COURT OF CRIMINAL APPEALS OF TENNESSEE AT JACKSON
Sep 21, 2016
No. W2015-01093-CCA-R3- CD (Tenn. Crim. App. Sep. 21, 2016)

Opinion

No. W2015-01093-CCA-R3- CD

09-21-2016

STATE OF TENNESSEE v. RHONDA SOWELL

David W. Camp, Jackson, Tennessee, for the appellant, Rhonda Sowell. Herbert H. Slatery III, Attorney General and Reporter; Zachary T. Hinkle, Assistant Attorney General; Jerry Woodall, District Attorney General; and Matthew Floyd, Assistant District Attorney General, for the appellee, State of Tennessee.

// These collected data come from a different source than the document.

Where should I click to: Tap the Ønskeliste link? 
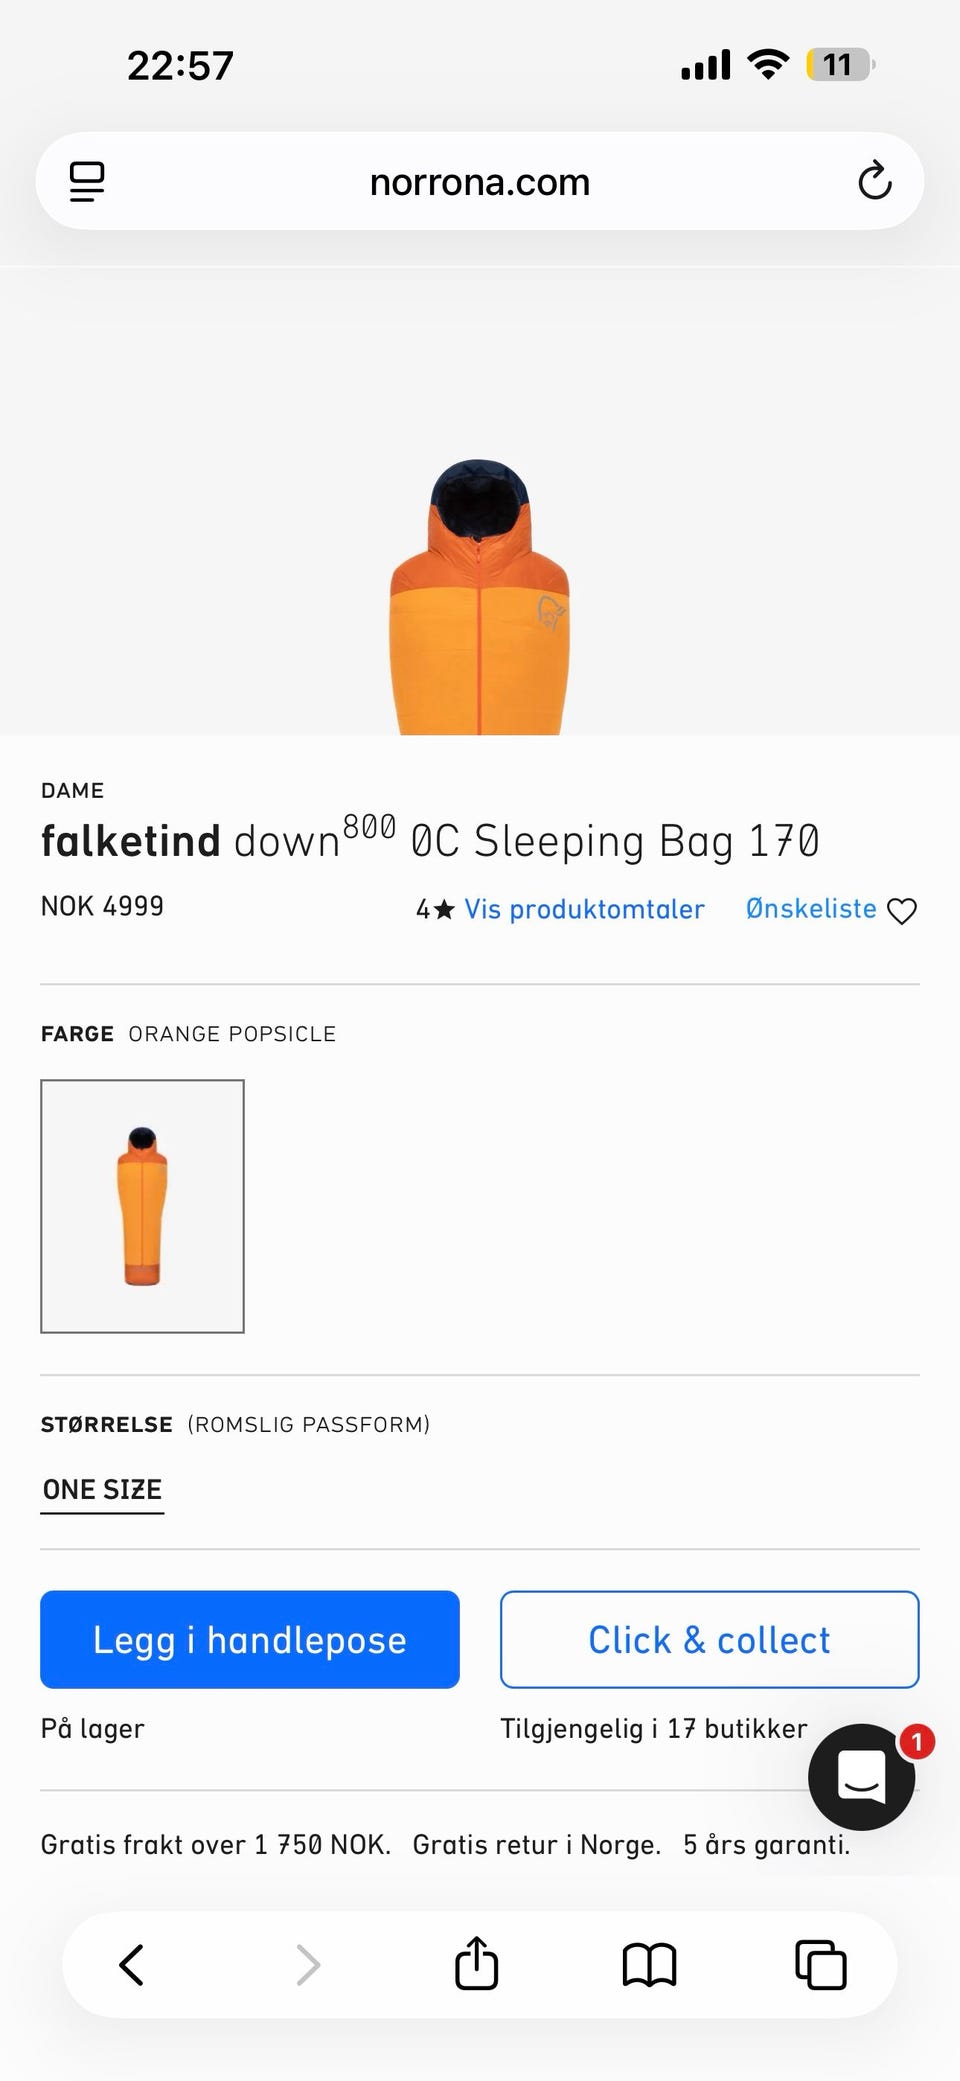click(811, 909)
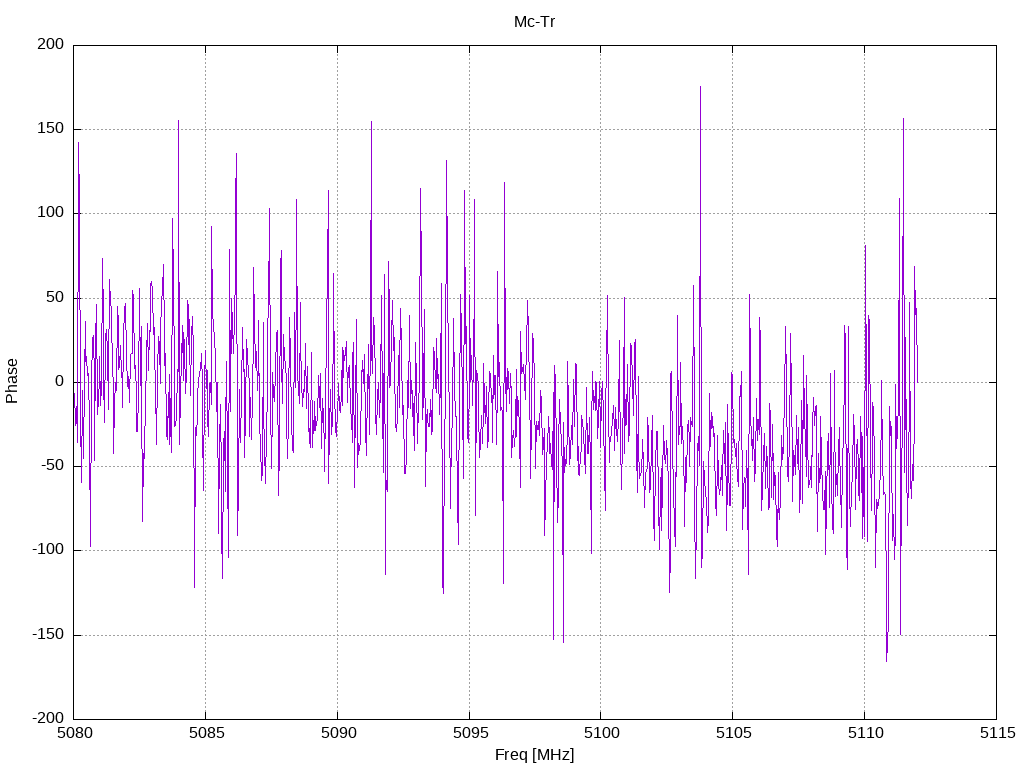Image resolution: width=1024 pixels, height=768 pixels.
Task: Click the 5090 x-axis tick label
Action: pyautogui.click(x=338, y=733)
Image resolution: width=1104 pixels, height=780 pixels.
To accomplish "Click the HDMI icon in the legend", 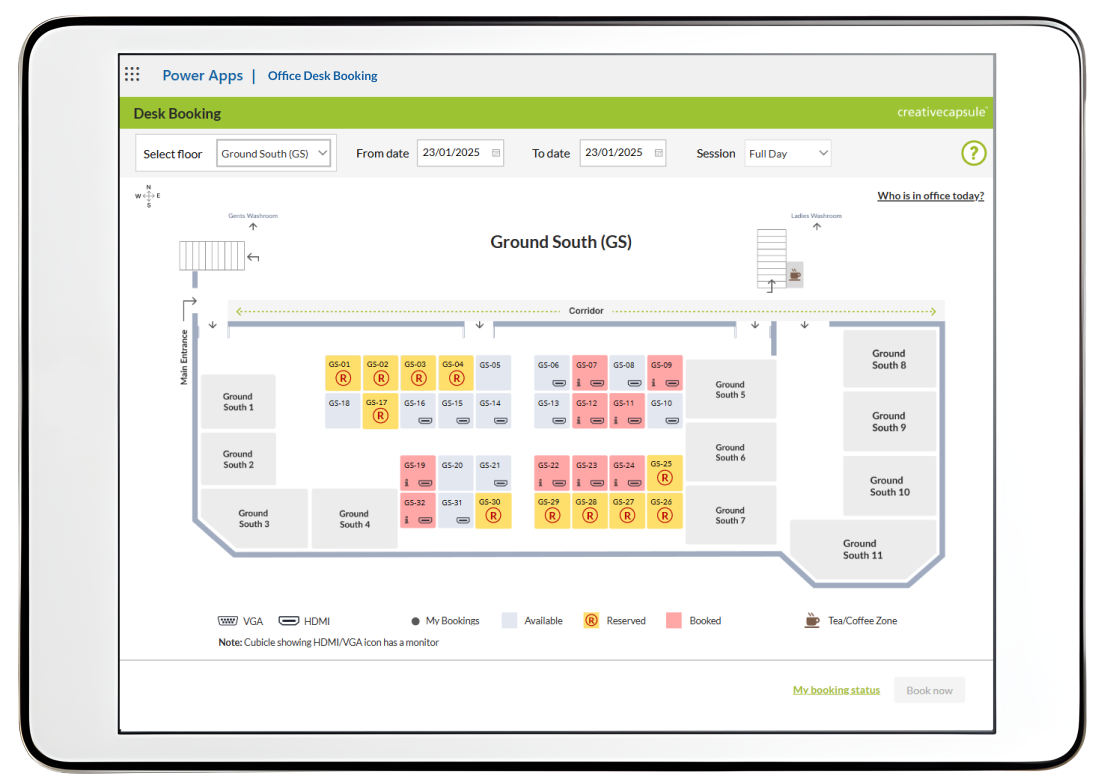I will (x=289, y=620).
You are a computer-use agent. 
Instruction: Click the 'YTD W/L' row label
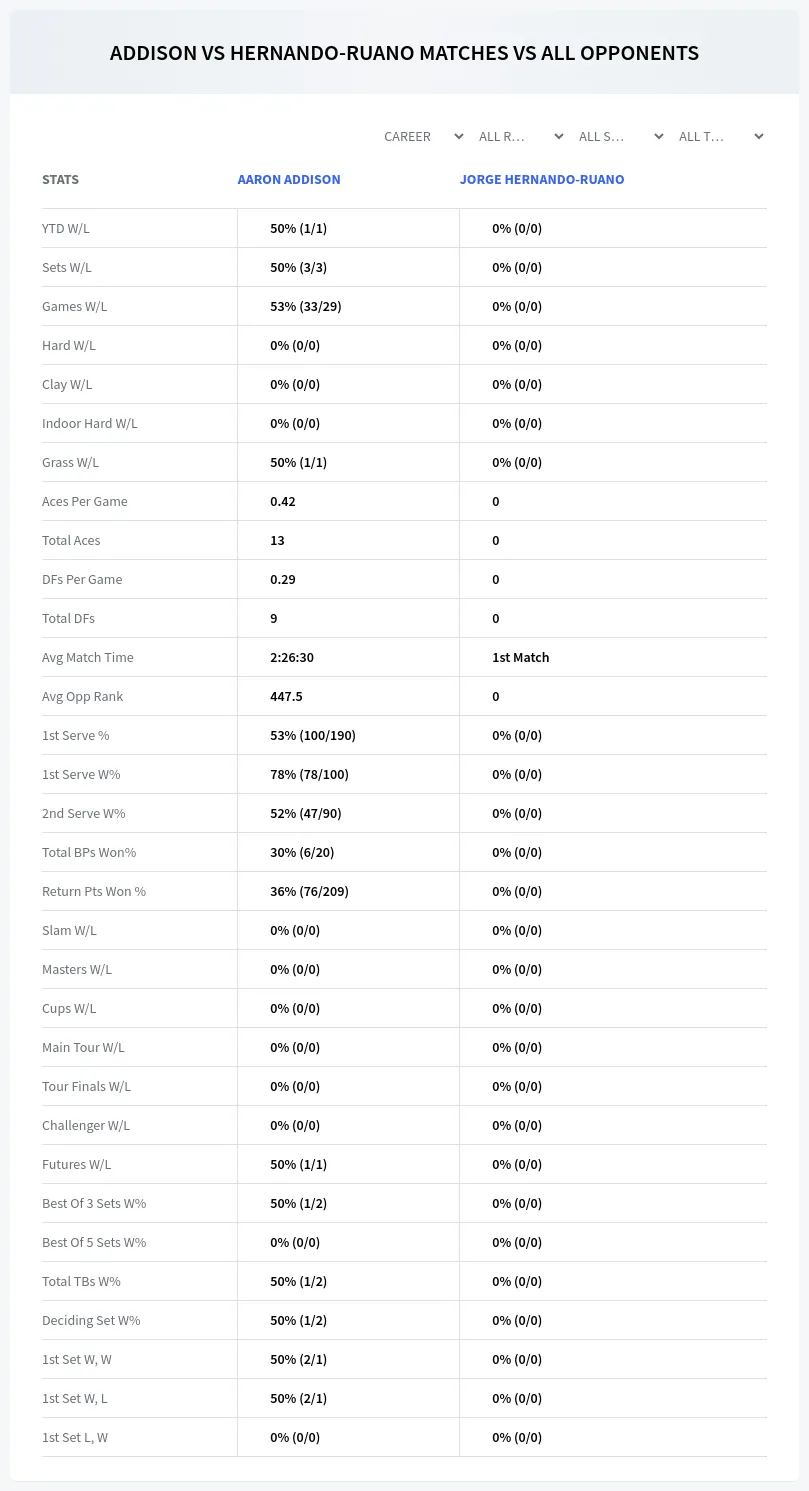click(x=66, y=228)
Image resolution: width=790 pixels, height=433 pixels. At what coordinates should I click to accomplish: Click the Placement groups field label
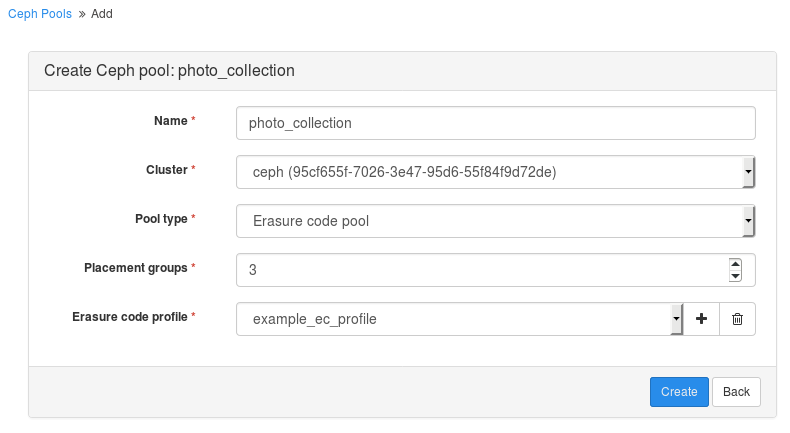[x=135, y=268]
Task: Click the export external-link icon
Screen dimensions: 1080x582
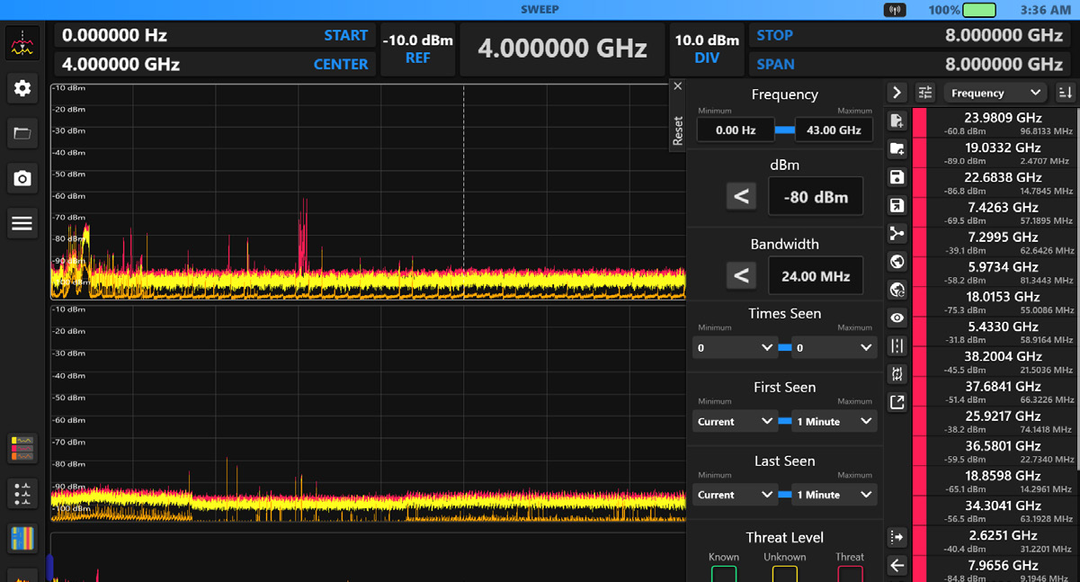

Appeal from the Circuit Court for Madison County
No. 14434
Kyle Atkins, Judge The defendant, Rhonda Sowell, pled guilty in the Circuit Court for Madison County to driving under the influence ("DUI") (Count 1), driving under the influence with a with a blood alcohol concentration of .08% or more ("DUI per se") (Count 2), second offense DUI (Count 3), and violation of the light law pursuant to Tenn. Code Ann. § 55-9-402 (Count 4). Prior to pleading guilty, the defendant filed two suppression motions challenging the basis for the initial stop and the evidence collected subsequent to the stop. After the trial court denied both motions, the defendant pled guilty to all charges reserving two certified questions of law concerning the constitutionality of the traffic stop and the evidence obtained as a result. Upon review of the record, we hold that the traffic stop of the defendant was constitutional, supported by both reasonable suspicion and probable cause. Accordingly, we affirm the trial court's denial of the defendant's suppression motions. However, we remand the case to the trial court for entry of separate judgment forms for each conviction, including those that were merged, in light of our Supreme Court's order in State v. Marquize Berry, No. W2014-00785-SC-R11-CD, slip op. at 5 (Tenn. Nov. 16, 2015) (order granting Tenn. R. App. P. 11 application for appeal).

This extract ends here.